The latest case is from last weekend. A white woman in St. Louis, Missouri, aggressively questioned a black man trying to enter his apartment building and demanded to see his identification. The man caught it all on camera, and the video gained over 2 million views.
Local news reported that the woman was fired by her employer. The company conceded that the woman was not at work at the time of the encounter, but it insisted it would not tolerate “racism or racial profiling at our company.”
This incident followed that of a black babysitter looking after two white children who complained on camera last week that a white woman called the cops on him — this even earned a report from the New York Times. The babysitter is a 27-year-old black man, hardly a typical caretaker for white children. The Times called this “babysitting while black.”
There were two similar cases in July. A white CVS manager was fired after he called the cops on a black woman customer who threw a tantrum over the rejection of a fraudulent coupon and refused to leave the store. The man’s name was all over social media and the press sided with the black woman.
A white neighborhood swimming-pool monitor lost his job after he called the police on a black woman who angrily refused to show her ID. His name was also on social media, and again, the New York Times covered the encounter, dubbing the man “ID Adam.”
These incidents came after the much-covered “racial profiling” ruckus at a Philadelphia Starbucks in April. Video showed two black men being ushered out of the coffee shop by police after they asked to use the rest room, refused to buy anything, and then refused to leave. This video had a huge impact and probably taught blacks the value of taping encounters. The result was intense, undeserved humiliation for Starbucks and for the manager who called the police. There was also a “confidential financial settlement” between the blacks and Starbucks.
Blacks now know they can record any unpleasant interaction with whites for their own gain. They know the press, corporate America, and social media mobs will take their side and humiliate the whites. They will be the heroes.
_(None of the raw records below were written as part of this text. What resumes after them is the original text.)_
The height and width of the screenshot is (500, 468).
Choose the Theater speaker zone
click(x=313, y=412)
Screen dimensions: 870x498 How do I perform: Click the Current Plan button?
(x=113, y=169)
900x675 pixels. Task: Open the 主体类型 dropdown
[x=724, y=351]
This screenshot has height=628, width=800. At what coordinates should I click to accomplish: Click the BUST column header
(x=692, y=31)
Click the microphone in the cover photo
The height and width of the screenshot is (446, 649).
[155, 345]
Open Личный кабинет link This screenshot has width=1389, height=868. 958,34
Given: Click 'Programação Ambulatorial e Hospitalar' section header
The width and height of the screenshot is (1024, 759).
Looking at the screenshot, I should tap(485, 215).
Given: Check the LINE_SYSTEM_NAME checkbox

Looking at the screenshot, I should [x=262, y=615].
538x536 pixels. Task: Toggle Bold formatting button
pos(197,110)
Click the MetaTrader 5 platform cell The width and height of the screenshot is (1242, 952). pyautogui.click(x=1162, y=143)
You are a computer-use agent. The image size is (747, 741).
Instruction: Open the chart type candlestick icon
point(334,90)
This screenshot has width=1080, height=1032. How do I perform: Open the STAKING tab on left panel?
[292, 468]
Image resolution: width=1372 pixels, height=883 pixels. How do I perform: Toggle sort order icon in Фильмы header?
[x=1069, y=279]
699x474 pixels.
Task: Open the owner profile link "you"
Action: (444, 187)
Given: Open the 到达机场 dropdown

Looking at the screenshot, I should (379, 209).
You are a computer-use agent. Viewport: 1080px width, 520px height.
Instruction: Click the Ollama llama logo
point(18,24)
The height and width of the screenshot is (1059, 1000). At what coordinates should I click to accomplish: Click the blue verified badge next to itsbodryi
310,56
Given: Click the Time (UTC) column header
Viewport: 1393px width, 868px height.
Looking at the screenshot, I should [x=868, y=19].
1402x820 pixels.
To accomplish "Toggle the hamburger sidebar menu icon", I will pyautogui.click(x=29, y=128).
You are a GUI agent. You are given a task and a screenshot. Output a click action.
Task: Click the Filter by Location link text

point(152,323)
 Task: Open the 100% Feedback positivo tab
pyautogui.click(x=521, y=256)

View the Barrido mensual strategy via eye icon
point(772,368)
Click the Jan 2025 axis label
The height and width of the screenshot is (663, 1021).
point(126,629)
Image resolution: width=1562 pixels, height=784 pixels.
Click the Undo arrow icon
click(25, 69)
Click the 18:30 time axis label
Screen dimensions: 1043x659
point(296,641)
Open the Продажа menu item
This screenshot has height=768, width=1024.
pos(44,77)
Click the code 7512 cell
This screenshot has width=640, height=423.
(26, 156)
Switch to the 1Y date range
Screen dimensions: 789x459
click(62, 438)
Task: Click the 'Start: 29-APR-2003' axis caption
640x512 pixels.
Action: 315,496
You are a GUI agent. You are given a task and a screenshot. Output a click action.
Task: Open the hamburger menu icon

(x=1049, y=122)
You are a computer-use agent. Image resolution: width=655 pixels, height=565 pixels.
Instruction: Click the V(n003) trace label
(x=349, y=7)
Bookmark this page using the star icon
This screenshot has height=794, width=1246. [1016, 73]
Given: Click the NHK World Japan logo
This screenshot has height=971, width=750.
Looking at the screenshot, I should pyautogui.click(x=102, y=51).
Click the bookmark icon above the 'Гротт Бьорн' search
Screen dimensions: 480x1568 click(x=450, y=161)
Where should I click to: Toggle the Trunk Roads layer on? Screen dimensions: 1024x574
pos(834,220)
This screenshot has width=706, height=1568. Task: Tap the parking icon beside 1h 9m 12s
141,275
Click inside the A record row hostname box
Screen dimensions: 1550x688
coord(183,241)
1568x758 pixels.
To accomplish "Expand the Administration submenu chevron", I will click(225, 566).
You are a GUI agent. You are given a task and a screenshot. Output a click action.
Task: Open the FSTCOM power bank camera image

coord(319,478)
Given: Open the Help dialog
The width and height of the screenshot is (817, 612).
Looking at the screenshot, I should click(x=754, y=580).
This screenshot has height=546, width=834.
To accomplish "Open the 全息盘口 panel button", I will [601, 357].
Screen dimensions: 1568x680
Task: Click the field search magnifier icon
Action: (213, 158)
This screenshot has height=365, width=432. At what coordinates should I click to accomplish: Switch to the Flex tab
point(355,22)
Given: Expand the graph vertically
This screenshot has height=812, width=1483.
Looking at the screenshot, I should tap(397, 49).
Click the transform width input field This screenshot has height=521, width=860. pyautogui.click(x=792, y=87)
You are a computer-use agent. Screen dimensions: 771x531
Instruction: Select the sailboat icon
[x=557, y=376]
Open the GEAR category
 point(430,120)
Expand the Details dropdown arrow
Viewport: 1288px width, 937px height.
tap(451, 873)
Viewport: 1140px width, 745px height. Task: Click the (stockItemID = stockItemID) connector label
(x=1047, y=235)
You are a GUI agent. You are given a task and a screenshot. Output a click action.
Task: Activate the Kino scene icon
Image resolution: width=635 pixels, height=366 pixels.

The results of these incidents belie the myth that America is governed by white supremacy — the very myth those who circulate these videos try to uphold. If America were a supremacist country, none of these whites would be fired and the media would defend them. Instead, whites are severely punished for calling attention to disruptive or suspicious blacks. Encouraged by The Daily Beast and HuffPost, some politicians even want to make the act of calling the cops on “innocent black people” a hate crime, further demonstrating that society’s bias favors black complaints.
The effect of these videos and how they are treated is to bully whites into not noticing the connection between race and crime. The media never point out that blacks commit more crime per capita and are more aggressive than any other group. Most whites know they have more to fear from blacks than from whites but dare not say so publicly. However, that does not prevent them from calling the police when they see a black man behaving suspiciously. Fear clears the mind.
This perfectly normal behavior must be stopped. That’s why the power of shame and economic intimidation is brought down on whites who try to protect themselves from potential threats.
We’re routinely told by the government that if we “see something, say something.” If the suspicious person is black, we’d better see nothing, say nothing.